◆ Brano fornito:
════

Per me, però, fu una fortuna perché lui ha cominciato a dirottare sui fumetti la sua creatività. Quando ci siamo conosciuti, nel 1984, avevo fatto una vignetta in suo omaggio per il compleanno. Vincenzo Mollica l’aveva chiesto a diversi disegnatori, e io avevo fatto questa storiella perché ero un fanatico di Fellini fin dai tempi di , quando avevo 15 anni. Aspettavo il nuovo film di Fellini come un appuntamento importantissimo dal punto di vista della creazione del mio immaginario figurativo. Ho sempre considerato Fellini alla pari di Michelangelo, Raffaello o Tiziano. Per me non c’è differenza di rango o collocazione nell’Olimpo.

Sia Pratt che Fellini ci hanno lasciato presto.
La mancanza è la cosa che si sente di più perché, specialmente con Hugo Pratt, c’era una confidenza totale. Era come un fratello maggiore scapestrato, per cui alle volte ero io il maggiore. Fellini è sempre stato un maestro, anche se avevamo una certa confidenza, ma con lui non mi sono mai permesso certe confidenze se non era prima lui a metterla sul piano personale. Poi lui lo faceva spesso. Ho addirittura passato una notte in camera d’albergo con Fellini e Masina.

Non c’era posto?
Non c’era altro posto in albergo e stavamo lavorando per delle uscite mensili. Un paio di volte è venuto anche qui da me in Valpolicella. Ma ero io che di solito andavo a Roma per tre o quattro giorni, in Corso d’Italia nel suo studio, o in Via Margutta a casa sua. Invece in quel caso era a Chianciano. Lui era andato a “passare le acque” come faceva ogni anno. Però alla sera non avevamo ancora finito il lavoro. Ha cominciato a fare delle telefonate, ma il suo albergo era pieno così come gli altri due o tre che conosceva. Allora ha chiesto al maître di portare una branda nella loro suite. E così ho passato la notte. Naturalmente ho dormito pochissimo pensando alla stranezza della situazione.

Loro dormirono?
Io sono del ’45 cioè sono nato lo stesso anno del loro figlio che nacque e morì dopo soli due mesi e adesso è sepolto accanto a loro a Rimini. Io pensavo “potrei essere loro figlio” e forse anche loro pensavano lo stesso in quel momento. Ma nessuno ebbe il coraggio di dirlo.

In questi giorni si sta svolgendo il processo per la strage alla sede di Charlie Hebdo, giornale con cui ha collaborato a lungo.
Ho pubblicato a lungo con Charlie Mensuel. Ero molto amico di George Wolinski e ci sono documentari di Artè su Wolinski girati proprio a casa mia. Eravamo molto legati. Lo stimavo moltissimo. Lui mi ha portato in Francia nel ’70 pubblicando Lo scimmiotto su Charlie Mensuel, aprendomi al mercato e ai lettori francesi.

La grande difesa di Charlie Hebdo che venne fatta al momento dell’attentato è un po’ svanita. Si storce il naso per quel tipo di satira.

════

◆ Dati estratti:
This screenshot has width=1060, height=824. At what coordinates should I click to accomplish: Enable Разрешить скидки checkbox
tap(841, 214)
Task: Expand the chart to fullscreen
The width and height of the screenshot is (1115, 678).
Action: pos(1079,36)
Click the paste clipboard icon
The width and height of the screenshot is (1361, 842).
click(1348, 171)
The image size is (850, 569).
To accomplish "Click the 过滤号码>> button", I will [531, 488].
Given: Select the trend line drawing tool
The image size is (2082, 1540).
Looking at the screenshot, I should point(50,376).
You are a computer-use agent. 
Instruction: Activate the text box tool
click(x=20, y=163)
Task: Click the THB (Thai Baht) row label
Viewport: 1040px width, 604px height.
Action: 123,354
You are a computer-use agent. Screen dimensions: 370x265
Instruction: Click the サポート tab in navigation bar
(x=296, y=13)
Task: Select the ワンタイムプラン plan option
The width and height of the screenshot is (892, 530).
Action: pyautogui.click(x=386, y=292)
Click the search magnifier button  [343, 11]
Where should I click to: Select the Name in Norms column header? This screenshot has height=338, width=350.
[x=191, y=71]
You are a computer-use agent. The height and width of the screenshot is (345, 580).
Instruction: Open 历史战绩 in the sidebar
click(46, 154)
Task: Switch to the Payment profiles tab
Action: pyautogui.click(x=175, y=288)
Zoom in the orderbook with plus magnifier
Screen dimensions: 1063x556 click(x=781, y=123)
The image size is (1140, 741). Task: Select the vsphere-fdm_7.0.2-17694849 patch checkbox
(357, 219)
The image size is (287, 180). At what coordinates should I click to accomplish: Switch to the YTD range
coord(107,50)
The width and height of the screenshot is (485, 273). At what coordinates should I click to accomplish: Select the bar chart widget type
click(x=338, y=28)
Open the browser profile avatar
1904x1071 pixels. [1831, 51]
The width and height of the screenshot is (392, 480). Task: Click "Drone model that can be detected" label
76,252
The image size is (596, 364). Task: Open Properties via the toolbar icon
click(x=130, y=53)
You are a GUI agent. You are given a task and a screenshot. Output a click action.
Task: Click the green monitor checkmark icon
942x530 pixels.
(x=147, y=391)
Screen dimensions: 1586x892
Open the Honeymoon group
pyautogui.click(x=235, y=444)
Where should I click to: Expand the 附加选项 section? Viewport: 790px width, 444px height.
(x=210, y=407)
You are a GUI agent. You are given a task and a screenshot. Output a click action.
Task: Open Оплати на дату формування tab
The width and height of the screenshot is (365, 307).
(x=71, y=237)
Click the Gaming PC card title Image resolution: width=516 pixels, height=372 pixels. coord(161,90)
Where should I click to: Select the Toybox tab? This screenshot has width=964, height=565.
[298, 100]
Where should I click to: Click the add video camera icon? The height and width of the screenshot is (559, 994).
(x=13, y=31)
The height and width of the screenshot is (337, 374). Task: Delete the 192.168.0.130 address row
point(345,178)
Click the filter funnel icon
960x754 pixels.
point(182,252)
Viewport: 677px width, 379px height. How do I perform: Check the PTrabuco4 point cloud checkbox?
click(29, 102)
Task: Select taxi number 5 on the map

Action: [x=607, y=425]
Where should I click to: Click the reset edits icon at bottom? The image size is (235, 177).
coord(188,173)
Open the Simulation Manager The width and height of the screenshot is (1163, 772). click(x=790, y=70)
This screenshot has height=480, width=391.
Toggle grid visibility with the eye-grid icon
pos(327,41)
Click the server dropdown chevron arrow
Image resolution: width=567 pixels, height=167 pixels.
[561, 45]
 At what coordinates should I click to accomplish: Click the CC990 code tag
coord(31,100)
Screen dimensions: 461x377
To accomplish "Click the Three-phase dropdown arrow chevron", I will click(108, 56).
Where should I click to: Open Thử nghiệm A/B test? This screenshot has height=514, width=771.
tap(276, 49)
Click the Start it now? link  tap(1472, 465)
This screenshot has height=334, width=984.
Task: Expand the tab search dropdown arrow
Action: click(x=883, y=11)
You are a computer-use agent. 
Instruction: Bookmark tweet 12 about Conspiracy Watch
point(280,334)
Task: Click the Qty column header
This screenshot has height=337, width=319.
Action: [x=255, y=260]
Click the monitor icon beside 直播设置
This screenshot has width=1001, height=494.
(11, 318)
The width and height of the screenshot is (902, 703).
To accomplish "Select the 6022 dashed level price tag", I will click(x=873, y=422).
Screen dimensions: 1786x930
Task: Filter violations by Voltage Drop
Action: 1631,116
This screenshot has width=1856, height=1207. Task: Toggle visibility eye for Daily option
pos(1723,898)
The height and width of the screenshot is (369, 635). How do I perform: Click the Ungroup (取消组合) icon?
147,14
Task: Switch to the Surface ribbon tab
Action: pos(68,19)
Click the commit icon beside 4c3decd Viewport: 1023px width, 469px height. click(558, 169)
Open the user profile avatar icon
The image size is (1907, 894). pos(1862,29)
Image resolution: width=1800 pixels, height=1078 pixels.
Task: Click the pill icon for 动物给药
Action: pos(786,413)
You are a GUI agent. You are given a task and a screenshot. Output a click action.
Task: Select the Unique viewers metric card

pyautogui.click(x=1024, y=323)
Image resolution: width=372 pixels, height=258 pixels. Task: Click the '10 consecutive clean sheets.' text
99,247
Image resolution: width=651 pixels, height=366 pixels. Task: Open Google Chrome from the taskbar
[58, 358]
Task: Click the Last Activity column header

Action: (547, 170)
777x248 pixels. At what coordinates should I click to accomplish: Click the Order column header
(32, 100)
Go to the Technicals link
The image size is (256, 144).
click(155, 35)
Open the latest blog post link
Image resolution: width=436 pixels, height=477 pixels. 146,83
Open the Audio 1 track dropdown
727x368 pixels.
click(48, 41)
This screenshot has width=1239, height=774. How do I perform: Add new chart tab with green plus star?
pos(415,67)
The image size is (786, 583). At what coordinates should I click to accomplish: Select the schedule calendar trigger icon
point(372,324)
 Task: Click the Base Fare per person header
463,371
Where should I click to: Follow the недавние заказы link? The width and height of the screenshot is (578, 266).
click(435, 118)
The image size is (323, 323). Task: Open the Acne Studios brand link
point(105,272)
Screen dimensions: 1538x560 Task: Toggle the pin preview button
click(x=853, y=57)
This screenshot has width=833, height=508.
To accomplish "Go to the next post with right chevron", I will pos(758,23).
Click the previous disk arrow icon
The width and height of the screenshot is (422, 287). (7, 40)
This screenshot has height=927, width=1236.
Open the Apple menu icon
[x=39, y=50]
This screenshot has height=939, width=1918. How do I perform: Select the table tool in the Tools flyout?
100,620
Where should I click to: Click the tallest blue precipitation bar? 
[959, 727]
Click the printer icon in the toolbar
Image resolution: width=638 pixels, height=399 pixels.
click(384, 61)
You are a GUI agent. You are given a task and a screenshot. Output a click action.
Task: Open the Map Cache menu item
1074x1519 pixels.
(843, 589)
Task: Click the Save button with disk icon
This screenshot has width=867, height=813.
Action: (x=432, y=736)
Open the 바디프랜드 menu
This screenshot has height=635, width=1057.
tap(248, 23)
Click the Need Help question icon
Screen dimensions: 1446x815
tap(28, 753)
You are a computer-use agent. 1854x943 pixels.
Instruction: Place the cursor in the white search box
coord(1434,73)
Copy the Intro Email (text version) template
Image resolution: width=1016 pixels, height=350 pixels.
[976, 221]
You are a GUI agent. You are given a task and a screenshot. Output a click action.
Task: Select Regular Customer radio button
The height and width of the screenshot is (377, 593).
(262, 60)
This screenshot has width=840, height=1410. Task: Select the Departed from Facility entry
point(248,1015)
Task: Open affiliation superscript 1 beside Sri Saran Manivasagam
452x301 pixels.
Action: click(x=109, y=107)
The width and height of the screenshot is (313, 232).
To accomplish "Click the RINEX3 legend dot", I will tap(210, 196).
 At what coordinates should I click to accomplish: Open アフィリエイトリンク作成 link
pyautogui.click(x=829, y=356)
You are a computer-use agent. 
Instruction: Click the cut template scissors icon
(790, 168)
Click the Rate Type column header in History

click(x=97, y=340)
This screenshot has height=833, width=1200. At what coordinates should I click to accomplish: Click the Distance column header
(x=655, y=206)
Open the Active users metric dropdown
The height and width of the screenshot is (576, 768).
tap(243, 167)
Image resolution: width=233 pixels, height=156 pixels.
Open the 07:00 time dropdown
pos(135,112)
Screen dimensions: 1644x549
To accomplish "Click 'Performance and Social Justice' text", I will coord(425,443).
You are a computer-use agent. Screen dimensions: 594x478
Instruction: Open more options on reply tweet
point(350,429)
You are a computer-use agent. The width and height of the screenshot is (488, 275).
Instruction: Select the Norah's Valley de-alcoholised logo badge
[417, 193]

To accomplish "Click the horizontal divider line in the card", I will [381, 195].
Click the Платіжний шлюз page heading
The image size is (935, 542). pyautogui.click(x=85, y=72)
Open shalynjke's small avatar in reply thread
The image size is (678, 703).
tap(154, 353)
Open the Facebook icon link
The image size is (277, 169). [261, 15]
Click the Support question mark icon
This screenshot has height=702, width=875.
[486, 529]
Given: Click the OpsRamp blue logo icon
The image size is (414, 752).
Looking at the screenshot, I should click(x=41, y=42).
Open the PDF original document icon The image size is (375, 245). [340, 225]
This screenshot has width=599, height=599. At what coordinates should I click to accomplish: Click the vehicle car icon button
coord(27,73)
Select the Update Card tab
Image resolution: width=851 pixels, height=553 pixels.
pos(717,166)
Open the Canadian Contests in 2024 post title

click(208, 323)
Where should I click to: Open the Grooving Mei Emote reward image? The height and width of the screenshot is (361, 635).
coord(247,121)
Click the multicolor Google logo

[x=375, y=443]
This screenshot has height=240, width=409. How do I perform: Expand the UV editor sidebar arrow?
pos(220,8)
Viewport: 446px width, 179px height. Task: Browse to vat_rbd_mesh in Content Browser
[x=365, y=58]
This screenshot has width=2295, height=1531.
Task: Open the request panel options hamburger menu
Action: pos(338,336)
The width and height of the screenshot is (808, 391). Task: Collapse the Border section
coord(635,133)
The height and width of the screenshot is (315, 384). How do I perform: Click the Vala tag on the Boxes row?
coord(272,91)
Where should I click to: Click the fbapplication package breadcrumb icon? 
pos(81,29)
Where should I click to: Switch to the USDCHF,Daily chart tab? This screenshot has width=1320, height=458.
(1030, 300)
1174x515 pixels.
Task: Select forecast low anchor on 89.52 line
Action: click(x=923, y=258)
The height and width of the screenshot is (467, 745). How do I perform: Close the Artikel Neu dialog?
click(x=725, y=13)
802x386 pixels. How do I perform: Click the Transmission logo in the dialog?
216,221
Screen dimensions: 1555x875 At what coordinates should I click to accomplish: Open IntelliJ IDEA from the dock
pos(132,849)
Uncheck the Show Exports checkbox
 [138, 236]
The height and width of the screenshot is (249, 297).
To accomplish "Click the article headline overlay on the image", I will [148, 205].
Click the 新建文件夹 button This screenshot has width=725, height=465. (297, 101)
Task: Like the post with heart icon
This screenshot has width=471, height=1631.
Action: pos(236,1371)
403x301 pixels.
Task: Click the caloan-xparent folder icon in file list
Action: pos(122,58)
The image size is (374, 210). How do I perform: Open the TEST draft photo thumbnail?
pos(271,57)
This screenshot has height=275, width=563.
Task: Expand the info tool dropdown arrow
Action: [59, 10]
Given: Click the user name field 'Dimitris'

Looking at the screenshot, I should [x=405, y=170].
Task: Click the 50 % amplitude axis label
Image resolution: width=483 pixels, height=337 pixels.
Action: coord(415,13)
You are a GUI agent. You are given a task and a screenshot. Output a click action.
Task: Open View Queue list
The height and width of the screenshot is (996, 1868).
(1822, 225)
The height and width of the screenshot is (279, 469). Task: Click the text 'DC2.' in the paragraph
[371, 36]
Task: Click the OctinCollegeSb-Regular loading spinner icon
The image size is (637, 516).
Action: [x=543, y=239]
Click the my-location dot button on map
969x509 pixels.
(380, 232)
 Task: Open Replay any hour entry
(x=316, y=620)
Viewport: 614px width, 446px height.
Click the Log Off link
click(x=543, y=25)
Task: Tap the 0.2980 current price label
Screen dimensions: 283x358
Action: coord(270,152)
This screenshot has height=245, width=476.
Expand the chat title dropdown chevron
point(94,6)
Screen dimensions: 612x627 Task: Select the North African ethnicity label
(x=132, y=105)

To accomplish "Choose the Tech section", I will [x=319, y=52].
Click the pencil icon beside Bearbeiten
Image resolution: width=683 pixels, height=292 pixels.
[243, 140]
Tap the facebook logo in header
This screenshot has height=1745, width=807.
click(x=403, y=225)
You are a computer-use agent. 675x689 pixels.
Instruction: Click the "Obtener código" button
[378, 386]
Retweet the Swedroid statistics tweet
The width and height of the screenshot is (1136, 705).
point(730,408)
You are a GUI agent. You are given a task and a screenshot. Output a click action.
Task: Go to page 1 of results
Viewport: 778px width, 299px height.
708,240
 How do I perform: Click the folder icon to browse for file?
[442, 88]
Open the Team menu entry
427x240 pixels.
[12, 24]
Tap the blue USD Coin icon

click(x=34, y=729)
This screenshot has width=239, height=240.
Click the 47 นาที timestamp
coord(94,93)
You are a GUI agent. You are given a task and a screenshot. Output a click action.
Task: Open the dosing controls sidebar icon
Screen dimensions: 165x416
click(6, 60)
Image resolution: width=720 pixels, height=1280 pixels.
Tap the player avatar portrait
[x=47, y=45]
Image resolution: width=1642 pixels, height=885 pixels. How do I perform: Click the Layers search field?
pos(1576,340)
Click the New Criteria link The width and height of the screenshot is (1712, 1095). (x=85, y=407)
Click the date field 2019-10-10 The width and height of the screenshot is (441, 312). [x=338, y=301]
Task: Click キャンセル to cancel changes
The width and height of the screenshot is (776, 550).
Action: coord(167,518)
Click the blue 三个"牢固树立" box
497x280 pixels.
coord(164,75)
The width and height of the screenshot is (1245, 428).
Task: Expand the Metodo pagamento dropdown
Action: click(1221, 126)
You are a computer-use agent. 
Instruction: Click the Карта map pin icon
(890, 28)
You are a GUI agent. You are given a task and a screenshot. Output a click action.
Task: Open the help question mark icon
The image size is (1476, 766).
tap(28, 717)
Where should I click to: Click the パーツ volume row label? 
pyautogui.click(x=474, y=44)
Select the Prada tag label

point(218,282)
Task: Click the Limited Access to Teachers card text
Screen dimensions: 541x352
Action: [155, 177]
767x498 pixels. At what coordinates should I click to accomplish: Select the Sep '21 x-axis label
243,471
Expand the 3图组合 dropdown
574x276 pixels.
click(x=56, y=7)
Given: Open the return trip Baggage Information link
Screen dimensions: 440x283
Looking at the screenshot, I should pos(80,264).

════

◆ Compiti da svolgere:
1 > Risponda alle seguenti domande basandosi sul brano fornito:
(a) In quale anno avvenne la conoscenza con Fellini?
(b) In quale località si trovava Fellini la sera in cui fu portata una branda nella sua suite?
(c) In quale anno Wolinski portò in Francia chi parla, e con quale pubblicazione?
2 > Aggiorni il brano fornito riscrivendo il passo da «Sia Pratt che» a «Fellini e Masina.», con «confidenza totale» sostituito da «fiducia totale».

◆ Le risposte:
1 >
(a) Nel 1984.
(b) A Chianciano.
(c) Nel ’70, pubblicando Lo scimmiotto su Charlie Mensuel.

2 >
Sia Pratt che Fellini ci hanno lasciato presto.
La mancanza è la cosa che si sente di più perché, specialmente con Hugo Pratt, c’era una fiducia totale. Era come un fratello maggiore scapestrato, per cui alle volte ero io il maggiore. Fellini è sempre stato un maestro, anche se avevamo una certa confidenza, ma con lui non mi sono mai permesso certe confidenze se non era prima lui a metterla sul piano personale. Poi lui lo faceva spesso. Ho addirittura passato una notte in camera d’albergo con Fellini e Masina.